Tuesday, January 15, 2013

Inadvertently Awesome


Today's title comes from David-the-barista, the picture from Second Life. My original intent was to use my own photos for the post pictures this week, possibly as prompts, but that would require a camera.

Several years ago, DH surprised me on Christmas morning with a digital camera. This Christmas, our first in our new home, on a gorgeously snowy white Christmas morning, I took same camera out to get some pictures while waiting for everyone to get up (I'm the early riser in our family.) Since I love the cold, love the snow, love exploring our neighborhood, this was like a special present to myself. On with the leopard print rubber boots, on with scarf and gloves and coat and off I go.

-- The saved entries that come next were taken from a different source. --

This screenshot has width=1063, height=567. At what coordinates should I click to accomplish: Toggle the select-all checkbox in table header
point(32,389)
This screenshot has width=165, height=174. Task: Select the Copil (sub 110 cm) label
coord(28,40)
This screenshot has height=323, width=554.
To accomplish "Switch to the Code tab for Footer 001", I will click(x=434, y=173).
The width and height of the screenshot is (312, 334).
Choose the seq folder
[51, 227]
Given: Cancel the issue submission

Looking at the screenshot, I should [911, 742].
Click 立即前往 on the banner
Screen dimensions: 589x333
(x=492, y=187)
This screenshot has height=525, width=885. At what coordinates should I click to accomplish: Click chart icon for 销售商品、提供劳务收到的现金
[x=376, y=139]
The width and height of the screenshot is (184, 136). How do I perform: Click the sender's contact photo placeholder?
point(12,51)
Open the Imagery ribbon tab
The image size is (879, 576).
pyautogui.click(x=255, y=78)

I had the route in mind immediately. Leave house, head toward park. Since it's early and a major holiday, I'm reasonably well assured that I can get some shots of the virgin snow, especially in the park, especially park benches (I have a thing for empty park benches.) Since the best way to get to the park is along a gorgeous historic street lined with turn of the century buildings, many of them bedecked with holiday decor, I could not have asked for a better picture taking opportunity. Snow covered wrought iron. Snow covered stone steps. Snow covered bare branches on trees reaching up to the blue-grey sky that implied it wasn't yet done with the white stuff. I happily snapped pictures until the guilt over neglecting family told me it was time to turn back.

Which was exactly when the camera started acting funny. I'd snapped a few different shots of the historic promenade in the park (built in 1803, originally for military drills and parades, later the spot to see and be seen) as well as benches, sky, plaques on and doorways of buildings with historic ties as well, and then...the drag began. Something was...different...about how long it took the camera to tell me it was done doing whatever it is cameras do for that shot. I begged it. One more for mommy, okay? We're going home, really. Then you can take pictures of family members opening presents wrapped in brown paper with colored ribbons, all nice and inside and...nothing.

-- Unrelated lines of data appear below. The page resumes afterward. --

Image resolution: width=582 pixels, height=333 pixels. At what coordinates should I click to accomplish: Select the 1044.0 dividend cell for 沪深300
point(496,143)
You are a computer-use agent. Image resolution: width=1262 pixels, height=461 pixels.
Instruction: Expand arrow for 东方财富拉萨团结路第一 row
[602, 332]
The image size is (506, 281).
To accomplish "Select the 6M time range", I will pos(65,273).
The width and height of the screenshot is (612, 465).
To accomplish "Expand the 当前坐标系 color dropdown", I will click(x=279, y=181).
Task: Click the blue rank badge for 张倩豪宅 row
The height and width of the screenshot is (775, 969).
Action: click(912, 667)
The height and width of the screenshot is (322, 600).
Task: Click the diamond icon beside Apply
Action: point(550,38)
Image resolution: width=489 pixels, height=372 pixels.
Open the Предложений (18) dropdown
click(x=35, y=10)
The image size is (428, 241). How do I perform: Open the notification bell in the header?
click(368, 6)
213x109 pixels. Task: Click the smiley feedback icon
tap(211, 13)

"Nothing doing," the camera seemed to be saying to me. "No more pictures for the crazy writer person who takes me out in the cold when all the other cameras are inside, watching adorable tots tear into the latest in hand-knitted sweaters and pink plastic minivans outfitted with laser cannons." I took it home, cradled in the warmth of my coat, telling myself it was probably the batteries. I'd try new ones.

I tried new ones. I tried newer ones. I let Housemate Linda have a look at it in case she might see some error I'd made and set things aright. Once more, nothing doing. Camera now sits on a bookshelf in my office, next to yet another set of batteries. I am surprisingly okay with this.

It's not a disaster. Either the camera can be repaired, or it cannot. In either event, the memory card is in there, and I can stick it into my printer (once that's up and running) and all those pictures will still be there. I can still have them, even if not right now. They're safe. They're waiting. They're still mine. Maybe I'll open them on a hot day in July and have myself Christmas morning all over again.

The inadvertantly awesome part? When I sat down to write this entry, I had no idea what I was going to say, and lookee here - I wrote a story. It has a protagonist (moi) and a beginning (plan to take pictures) and a middle (the picture.) and an end (camera on the shelf, dead-at-least-for-now.) It has a black moment (dead camera!) and a resolution (will try memory card in something else.) Some dialogue, and I'd have to call it extremely rough, but gussy it up some and there could be something.

What mundane experience of yours do you think could inadvertantly turn into the seeds of an awesome story?